1888年には山県内務卿のヨーロッパ巡遊に随行。
日露戦争には、「山県の懇請」により従軍。山県と同じく和歌・硯石・刀剣・古書と趣味も広く、「山県に信頼されて国事上の相談」も受けることもあった。
鴎外の小倉左遷のとき、辞職を決意した鴎外を切諌し、鴎外が中央に戻ることを運動した。
鴎外を「常磐会」幹事とし、山県と鴎外の仲を終始取り持ったのも賀古であると思われる。
鴎外の遺言には、「余ハ少年ノ時ヨリ老死ニ至ルマデ一切秘密無ク交際シタル友ハ賀古鶴所ナリ・・・」とある。
鴎外と山縣は、「常磐会」を通して急速に緊密になる。
鴎外は山縣に「詠歌に関する『門外所見』を呈」し、「『古稀庵記』を椿山荘へ持ち」ゆき、山縣に頼んで親友・菊地常三郎を「大阪赤十字社支部病院長」にし、平井政通を「陸軍の軍医学校長」にし、陸軍の「新かなづかひ不採用を通告」させ、旧主家の亀井伯爵を「式部官に採用」させたりしている。
*
6月10日
・ニュージーランド、1893年以来首相のチャード・セドン(キング・ディック)、没。
1893年に世界で初めて婦人参政権を導入するなど実験的国家社会主義計画を推進。
*
6月11日
・米、森林自営農地法制定。
*
6月12日
・日本エスペラント協会成立(東京)。
東京高等商業学校生と加藤節の運動による。大杉栄、黒板勝美、千布俊雄ら出席。
8月、「日本エスペラント」創刊。
*
6月13日
・帝国学士院規定公布。
*
6月13日
・エジプト、デンシワーイ事件。鳩の狩猟会で英人将校を殺した現地人処刑。エジプト民衆の感情刺激。英狙撃部隊とエジプト住民が小競合い。7月、英は増援軍をエジプトに派遣。
*
6月14日
・露ビャルイストク市、大規模なユダヤ人迫害。
*
6月17日
・中国の汴鄭鉄道完成。
*
6月17日
・[露暦6月4日]ペテルブルク市内各所で政治集会。ツァーリに対して闘う国会への支持決議。
*
6月18日
・モロッコのスルタン、1月のアルヘシラス会議を承認。
*
6月20日
・清国、南昌教案で仏に賠償金25万両支払を約す。
*
6月23日
・幸徳秋水、岡繁樹と共に帰国(前年11月14日~)。
岡繁樹:
「万朝報」記者、主筆松井柏軒を殴って解雇。アメリカに渡りサンフランシスコ平民社設立。
船中で幸徳を会う。幸徳は、岡に対して、日本に革命を起すためには天皇を倒すことが必要である、その準備として帰国の上は貴族院の守衛を志願せよ、と言った。また、「岡君、後世この香港丸が歴史に残る」と昂然とした調子で言った。
4月18日、滞在していたサンフランシスコが大地震に襲われ、秋水はオークランドに避難していたが、在米日本人同志を結集した社会革命党の結成(6月1日)を置き土産に予定を切り上げて6月5日に日本へ向かった。
アメリカ到着後の秋水は、日本を代表する社会主義者として大歓迎を受け、各地で講演をし、無政府主義者たちと交流した。

• **抽出データ**
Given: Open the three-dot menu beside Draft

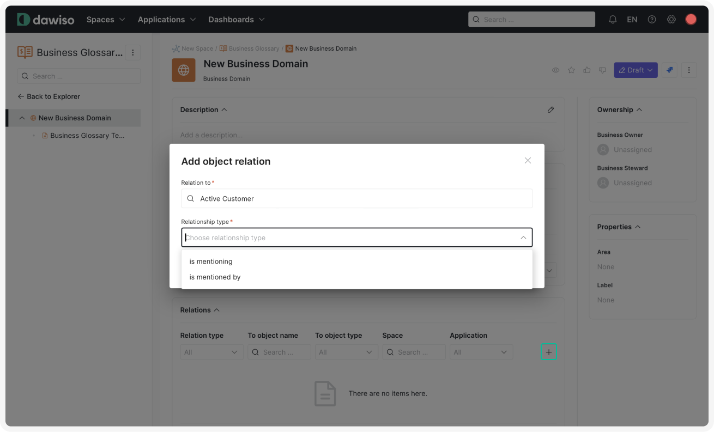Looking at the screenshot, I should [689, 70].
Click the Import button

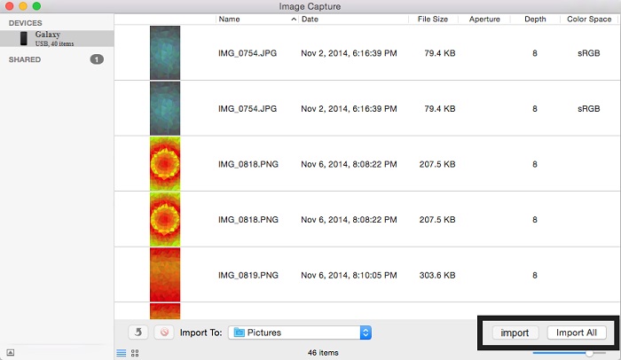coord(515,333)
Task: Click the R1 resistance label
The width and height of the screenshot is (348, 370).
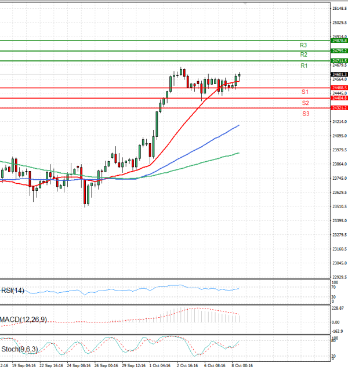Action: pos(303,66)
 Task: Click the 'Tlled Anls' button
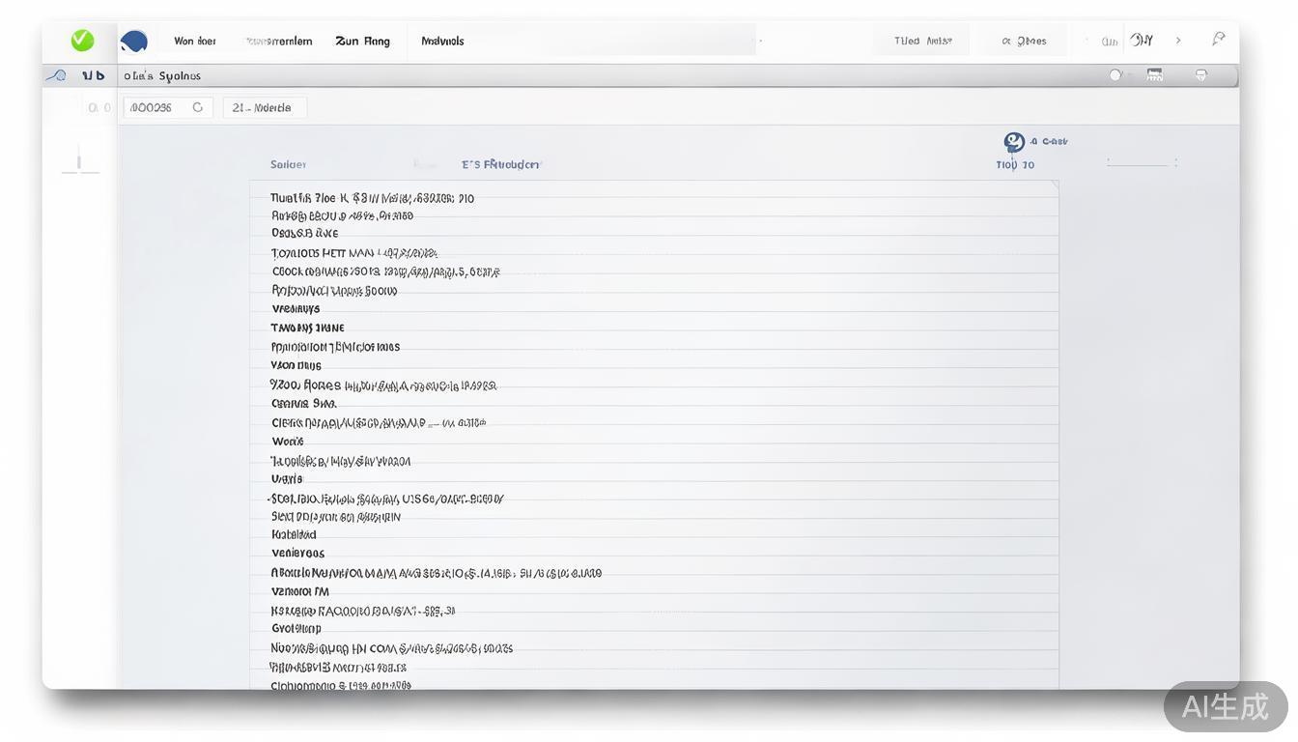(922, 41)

• **練習の課題**
[1] 本文の「鴎外は山縣に「詠歌に関する『」から「ン(キング・ディック)、没。」までを、「山縣」を「山県」に変えて書き直してください。
[2] 本文によると、幸徳秋水が日本へ向かったのは何月何日ですか。

• **課題ごとの答え**
[1]
鴎外は山県に「詠歌に関する『門外所見』を呈」し、「『古稀庵記』を椿山荘へ持ち」ゆき、山県に頼んで親友・菊地常三郎を「大阪赤十字社支部病院長」にし、平井政通を「陸軍の軍医学校長」にし、陸軍の「新かなづかひ不採用を通告」させ、旧主家の亀井伯爵を「式部官に採用」させたりしている。
*
6月10日
・ニュージーランド、1893年以来首相のチャード・セドン(キング・ディック)、没。

[2] 6月5日